Records from a data source
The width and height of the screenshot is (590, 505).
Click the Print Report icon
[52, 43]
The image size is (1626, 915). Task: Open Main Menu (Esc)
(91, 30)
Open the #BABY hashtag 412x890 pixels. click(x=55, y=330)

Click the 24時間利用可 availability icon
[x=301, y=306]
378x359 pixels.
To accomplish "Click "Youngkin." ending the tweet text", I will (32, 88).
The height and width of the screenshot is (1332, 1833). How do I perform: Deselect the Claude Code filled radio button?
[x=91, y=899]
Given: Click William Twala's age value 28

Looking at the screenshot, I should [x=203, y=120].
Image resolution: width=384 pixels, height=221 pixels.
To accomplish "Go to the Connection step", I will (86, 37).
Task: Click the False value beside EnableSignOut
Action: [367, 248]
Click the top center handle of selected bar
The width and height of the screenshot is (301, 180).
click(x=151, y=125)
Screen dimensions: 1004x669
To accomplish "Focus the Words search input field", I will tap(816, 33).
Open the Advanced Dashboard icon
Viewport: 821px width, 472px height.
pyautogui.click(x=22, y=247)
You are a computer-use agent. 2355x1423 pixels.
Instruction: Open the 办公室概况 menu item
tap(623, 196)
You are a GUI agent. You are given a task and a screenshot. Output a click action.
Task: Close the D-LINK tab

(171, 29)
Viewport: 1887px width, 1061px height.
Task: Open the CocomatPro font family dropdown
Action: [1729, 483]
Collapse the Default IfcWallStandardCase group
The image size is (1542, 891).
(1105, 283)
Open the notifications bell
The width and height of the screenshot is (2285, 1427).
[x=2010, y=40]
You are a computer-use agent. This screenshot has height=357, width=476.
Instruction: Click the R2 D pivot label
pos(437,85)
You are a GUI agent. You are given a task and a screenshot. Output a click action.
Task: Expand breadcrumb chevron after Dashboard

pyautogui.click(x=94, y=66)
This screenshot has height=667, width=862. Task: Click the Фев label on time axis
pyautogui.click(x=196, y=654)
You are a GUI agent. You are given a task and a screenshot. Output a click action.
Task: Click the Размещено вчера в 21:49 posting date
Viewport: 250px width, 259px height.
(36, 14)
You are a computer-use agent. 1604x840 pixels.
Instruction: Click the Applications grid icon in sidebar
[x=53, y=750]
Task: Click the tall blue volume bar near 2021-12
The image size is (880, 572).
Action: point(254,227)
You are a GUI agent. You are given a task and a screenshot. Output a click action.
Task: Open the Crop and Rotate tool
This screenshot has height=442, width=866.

(What needs to be done) Rewrite all the items above, substituting "desktop automation agent" for each occurrence of "computer-use agent" and leaving everything else unchanged.

(Exercise solution)
The width and height of the screenshot is (590, 505).
Click the Print Report icon
[52, 43]
The image size is (1626, 915). Task: Open Main Menu (Esc)
(91, 30)
Open the #BABY hashtag 412x890 pixels. click(x=55, y=330)

Click the 24時間利用可 availability icon
[x=301, y=306]
378x359 pixels.
To accomplish "Click "Youngkin." ending the tweet text", I will (32, 88).
The height and width of the screenshot is (1332, 1833). How do I perform: Deselect the Claude Code filled radio button?
[x=91, y=899]
Given: Click William Twala's age value 28

Looking at the screenshot, I should [x=203, y=120].
Image resolution: width=384 pixels, height=221 pixels.
To accomplish "Go to the Connection step", I will (86, 37).
Task: Click the False value beside EnableSignOut
Action: [367, 248]
Click the top center handle of selected bar
The width and height of the screenshot is (301, 180).
click(x=151, y=125)
Screen dimensions: 1004x669
To accomplish "Focus the Words search input field", I will tap(816, 33).
Open the Advanced Dashboard icon
Viewport: 821px width, 472px height.
pyautogui.click(x=22, y=247)
You are a desktop automation agent. 2355x1423 pixels.
Instruction: Open the 办公室概况 menu item
tap(623, 196)
You are a GUI agent. You are given a task and a screenshot. Output a click action.
Task: Close the D-LINK tab

(171, 29)
Viewport: 1887px width, 1061px height.
Task: Open the CocomatPro font family dropdown
Action: [1729, 483]
Collapse the Default IfcWallStandardCase group
The image size is (1542, 891).
(1105, 283)
Open the notifications bell
The width and height of the screenshot is (2285, 1427).
[x=2010, y=40]
You are a desktop automation agent. This screenshot has height=357, width=476.
Instruction: Click the R2 D pivot label
pos(437,85)
You are a GUI agent. You are given a task and a screenshot. Output a click action.
Task: Expand breadcrumb chevron after Dashboard

pyautogui.click(x=94, y=66)
This screenshot has height=667, width=862. Task: Click the Фев label on time axis
pyautogui.click(x=196, y=654)
You are a GUI agent. You are given a task and a screenshot. Output a click action.
Task: Click the Размещено вчера в 21:49 posting date
Viewport: 250px width, 259px height.
(36, 14)
You are a desktop automation agent. 1604x840 pixels.
Instruction: Click the Applications grid icon in sidebar
[x=53, y=750]
Task: Click the tall blue volume bar near 2021-12
The image size is (880, 572).
Action: point(254,227)
You are a GUI agent. You are given a task and a screenshot. Output a click action.
Task: Open the Crop and Rotate tool
This screenshot has height=442, width=866.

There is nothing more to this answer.